United Airlines shares plunged 12% after CEO Oscar Munoz told investors the company has dug itself into “a little bit of a competitive hole.”
During an earnings call Thursday morning, Munoz and other company executives faced a firestorm of questions from Wall Street analysts about the company’s performance.
And, apparently, their answers did little to quell investors' concerns.
United has suffered lately as the company has struggled to keep costs down, maintain its market share, and earn back customers' trust amid a high-profile customer service scandal that rocked the company in April. Its shares are down nearly 18% so far this year.
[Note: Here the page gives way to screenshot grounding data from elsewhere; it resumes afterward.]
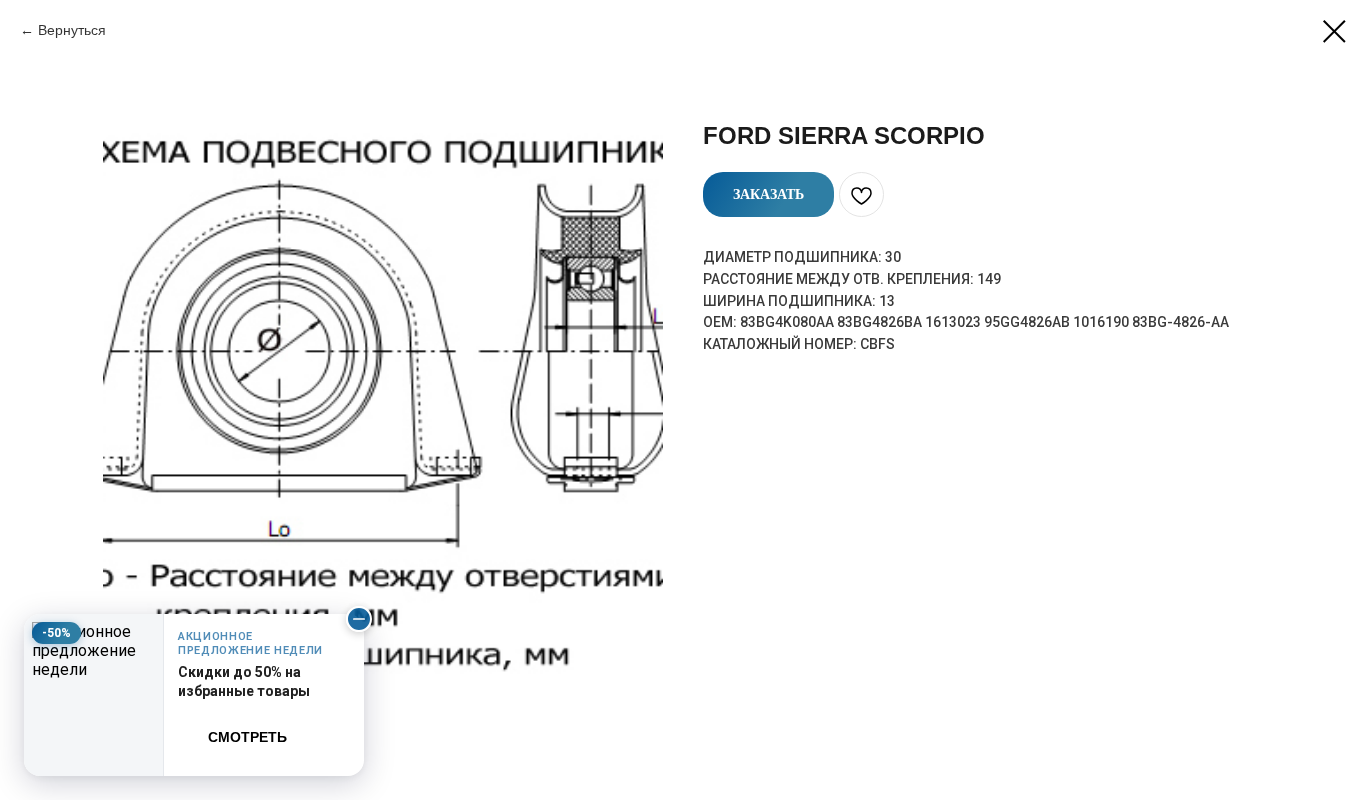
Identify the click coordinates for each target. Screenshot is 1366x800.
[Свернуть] (359, 619)
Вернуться (72, 30)
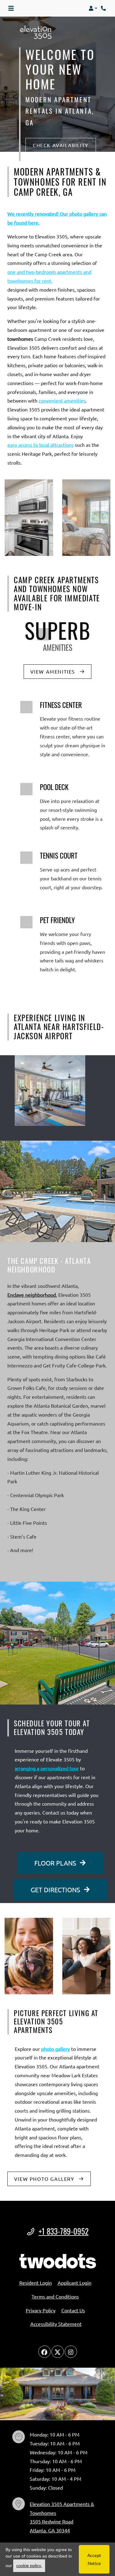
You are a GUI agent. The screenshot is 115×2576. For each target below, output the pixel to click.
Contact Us (73, 2310)
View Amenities (53, 671)
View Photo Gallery (45, 2179)
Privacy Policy (41, 2310)
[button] (93, 8)
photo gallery (55, 2049)
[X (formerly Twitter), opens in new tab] (58, 2352)
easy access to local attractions (40, 445)
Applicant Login (74, 2282)
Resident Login (35, 2282)
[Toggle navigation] (11, 8)
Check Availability (61, 145)
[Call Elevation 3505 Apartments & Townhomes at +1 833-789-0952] (104, 8)
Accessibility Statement (56, 2323)
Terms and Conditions (55, 2296)
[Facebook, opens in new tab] (44, 2352)
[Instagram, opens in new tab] (71, 2352)
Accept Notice (94, 2559)
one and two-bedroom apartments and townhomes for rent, (49, 276)
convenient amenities (62, 400)
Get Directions (56, 1890)
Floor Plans (56, 1863)
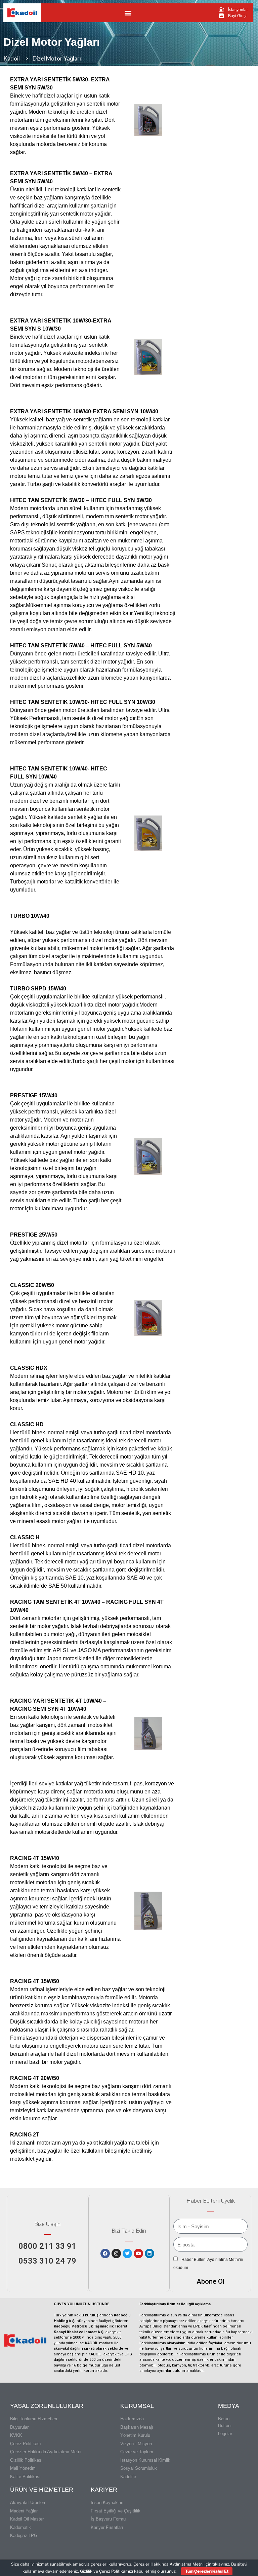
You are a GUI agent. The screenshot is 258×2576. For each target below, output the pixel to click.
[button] (128, 12)
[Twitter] (127, 2253)
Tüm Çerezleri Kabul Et (206, 2571)
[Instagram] (116, 2253)
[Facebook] (105, 2253)
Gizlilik (86, 2571)
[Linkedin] (149, 2253)
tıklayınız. (221, 2564)
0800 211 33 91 (47, 2246)
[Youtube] (138, 2253)
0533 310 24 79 (47, 2261)
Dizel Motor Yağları (51, 42)
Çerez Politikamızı (116, 2571)
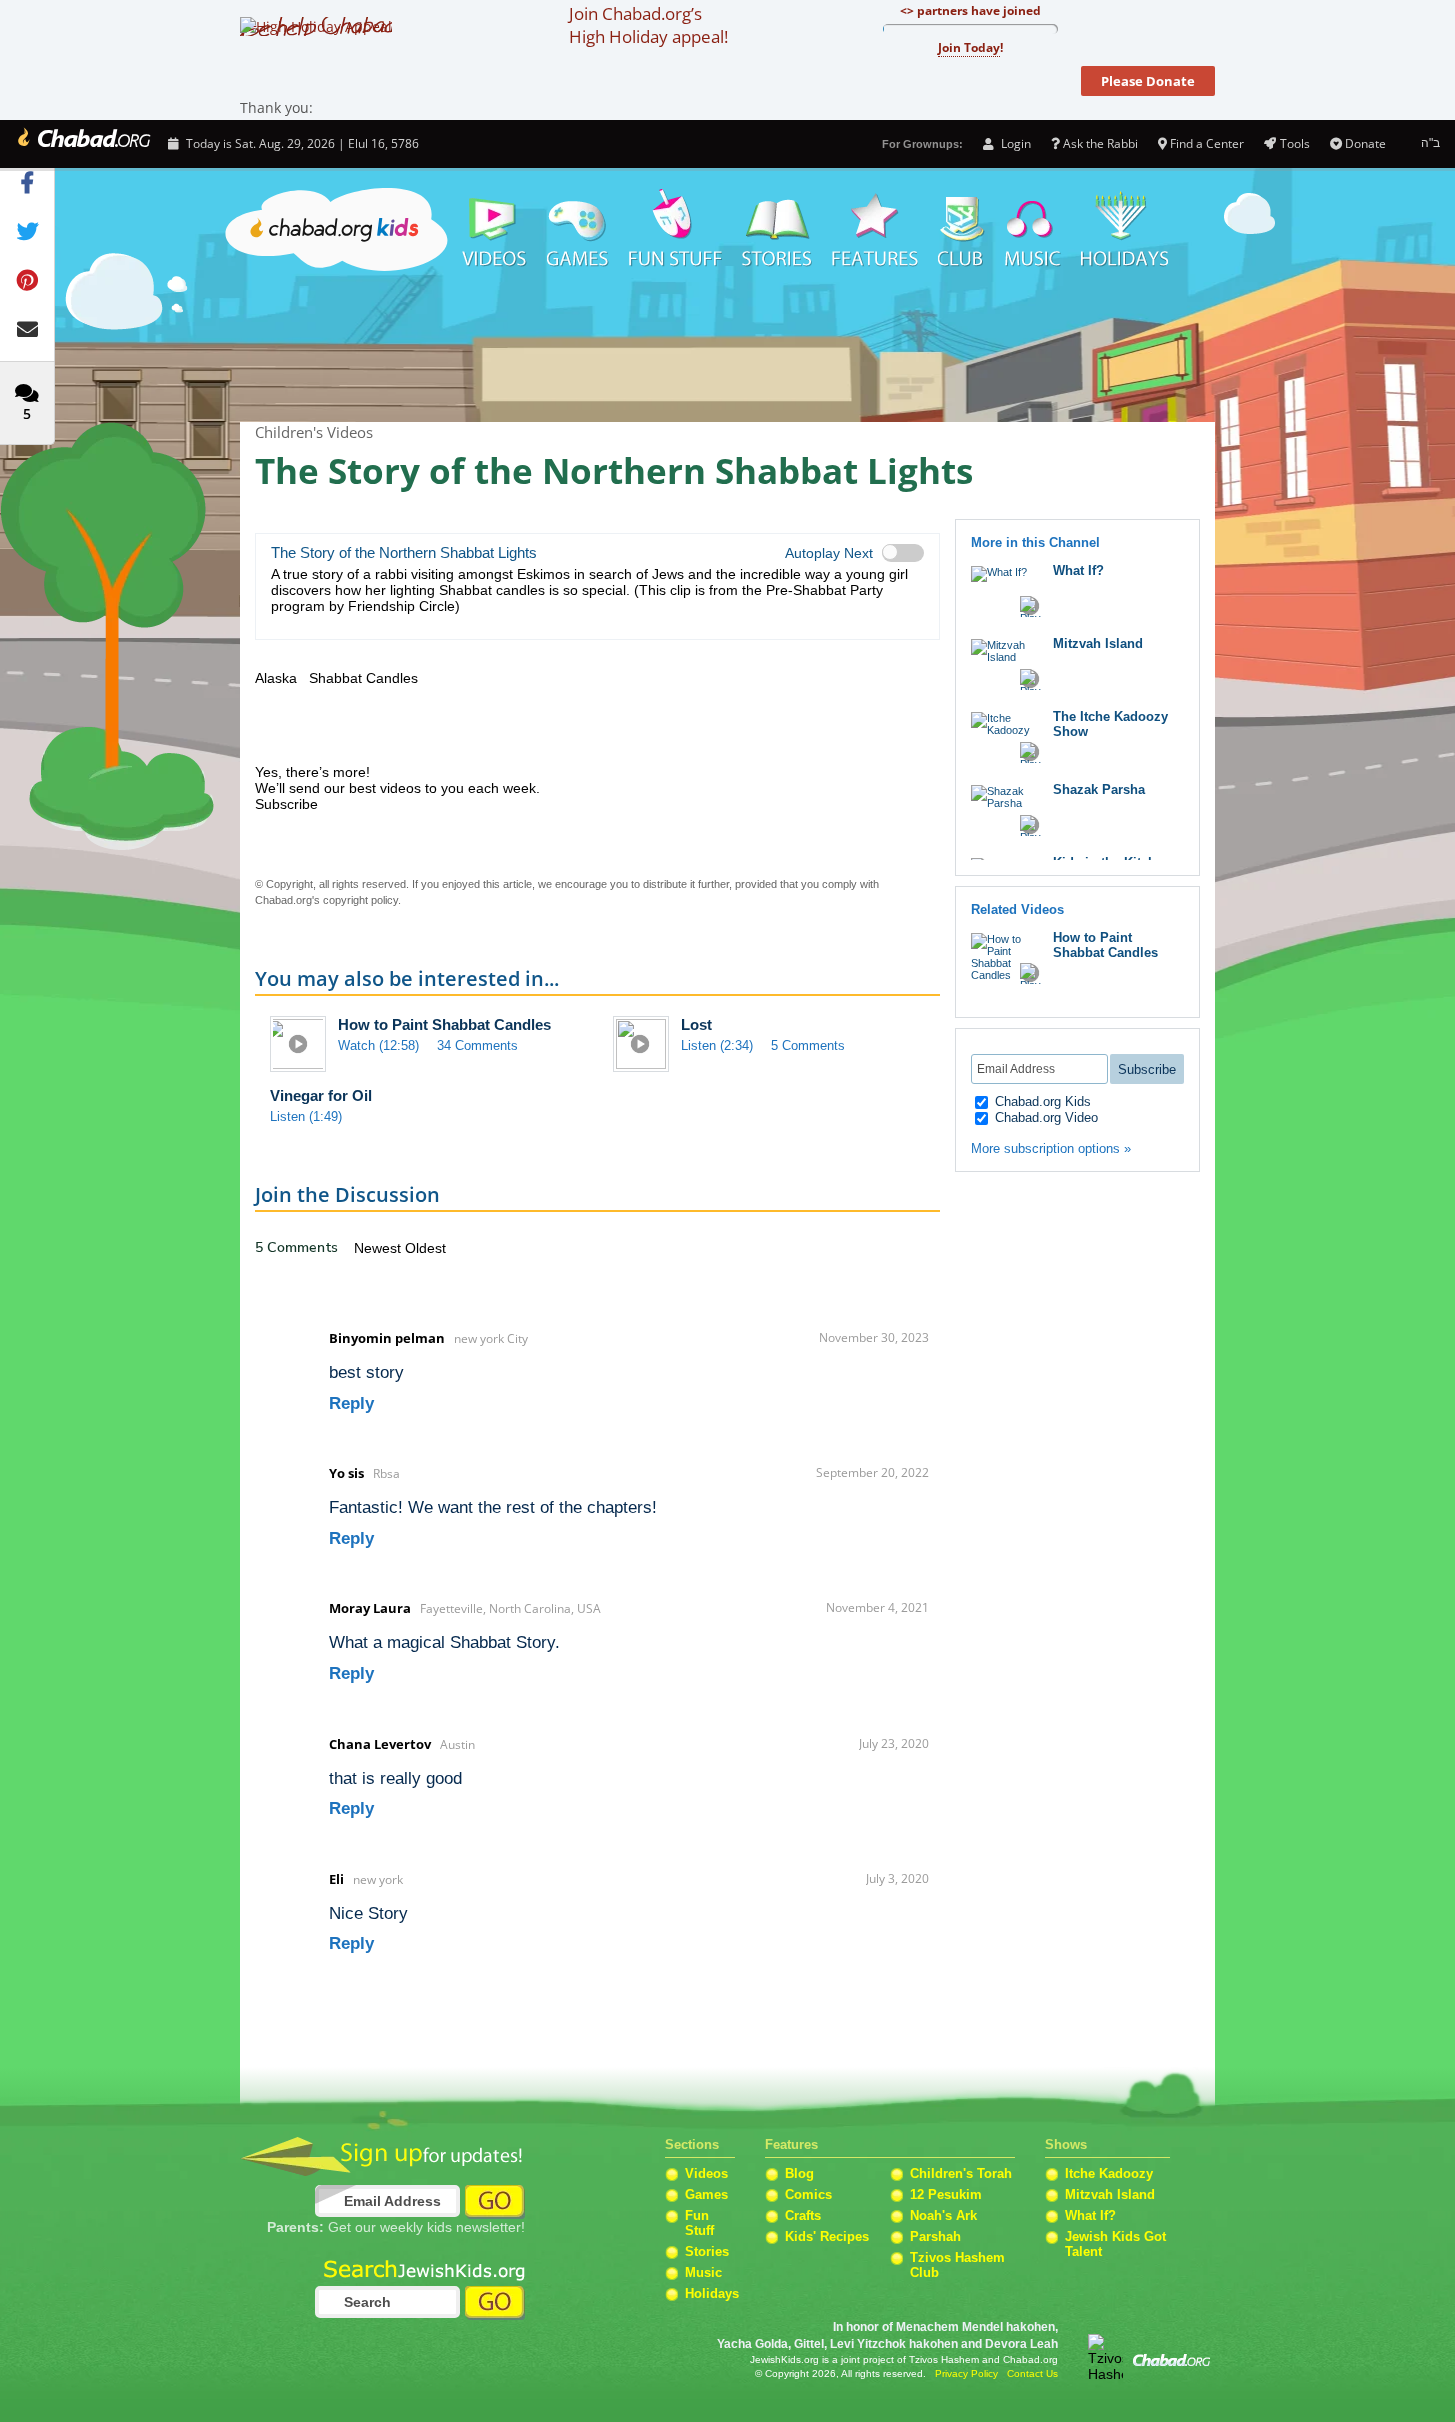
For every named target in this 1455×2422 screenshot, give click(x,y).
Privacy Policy (966, 2373)
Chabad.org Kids (1041, 1101)
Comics (808, 2194)
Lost (696, 1024)
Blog (799, 2173)
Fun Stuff (699, 2223)
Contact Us (1032, 2373)
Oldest (425, 1248)
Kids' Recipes (827, 2236)
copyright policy (360, 900)
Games (578, 230)
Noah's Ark (943, 2215)
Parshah (935, 2236)
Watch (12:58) (378, 1045)
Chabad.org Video (1044, 1117)
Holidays (1124, 230)
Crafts (803, 2215)
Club (961, 230)
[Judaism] (82, 144)
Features (875, 230)
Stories (707, 2251)
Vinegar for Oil (321, 1095)
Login (1014, 143)
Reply (351, 1403)
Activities (675, 230)
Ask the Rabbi (1100, 143)
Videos (493, 230)
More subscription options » (1051, 1148)
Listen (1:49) (306, 1116)
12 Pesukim (946, 2194)
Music (1033, 230)
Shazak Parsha (1099, 789)
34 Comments (477, 1045)
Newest (379, 1248)
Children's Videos (727, 350)
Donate (1365, 143)
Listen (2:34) (717, 1045)
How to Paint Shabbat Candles (444, 1024)
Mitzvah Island (1098, 643)
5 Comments (808, 1045)
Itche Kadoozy (1109, 2173)
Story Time (777, 230)
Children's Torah (961, 2173)
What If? (1078, 570)
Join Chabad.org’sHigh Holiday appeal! (648, 25)
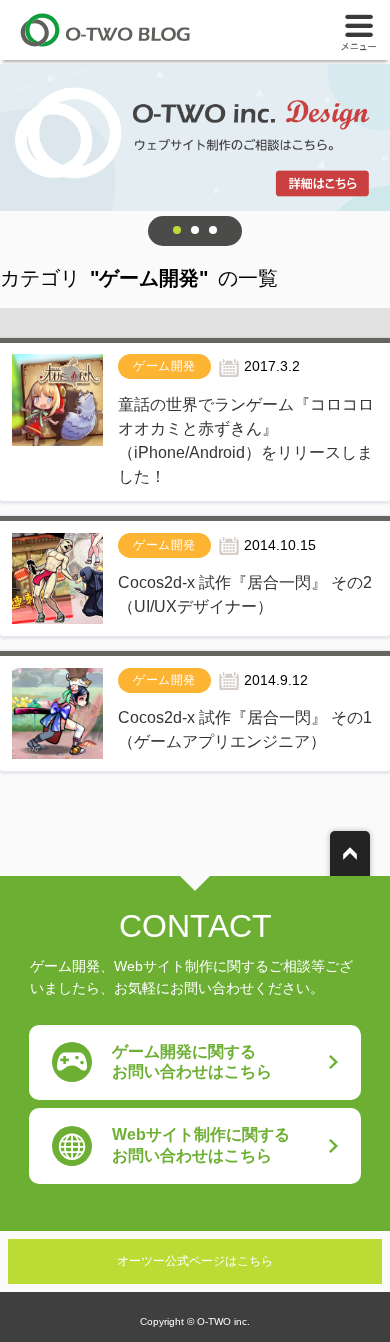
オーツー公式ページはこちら (195, 1261)
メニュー (360, 30)
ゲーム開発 (164, 366)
While executives maintained an optimistic tone on Thursday, they also frustrated some analyst by deflecting questions about the company's 2018 outlook.
"So as we head into 2018, one of the reasons we're not talking too much about it is we are deep, deep at work with regards to that," Munoz said in response to one inquiry about the company's profit expectations.
In an effort to get back on track, the company has made some bold moves recently. For instance, it's now trying to compete in the ultra-cheap flying market by offering cheaper tickets for no-amenities flights, where people are charged for bringing a carry-on bag.
Kirby said he thinks the company is a good position to compete with other "ultra-low-cost carriers" in the U.S., but admitted the strategy hasn't been without its hangups.
Some of the company's woes have been beyond its control, such as the unusually disastrous hurricane season that forced thousands of flight cancellations.
But perhaps the most notable incident this year was the forced removal of a passenger from one of its flights. The ordeal -- which left the customer bloodied and with a broken nose -- led to widespread outrage and badly damaged United's image.
Since then, United ( has looked to vastly improve customer service. The company said Thursday it has significantly reduced the number of times it's had to boot a passenger off a flight due to overbooking. )
The airline didn't have to involuntarily deny boarding to a single passenger for 28 days out of the last quarter, it said.
"And for context, prior to this year, United didn't have a single day with zero," Munoz told investors.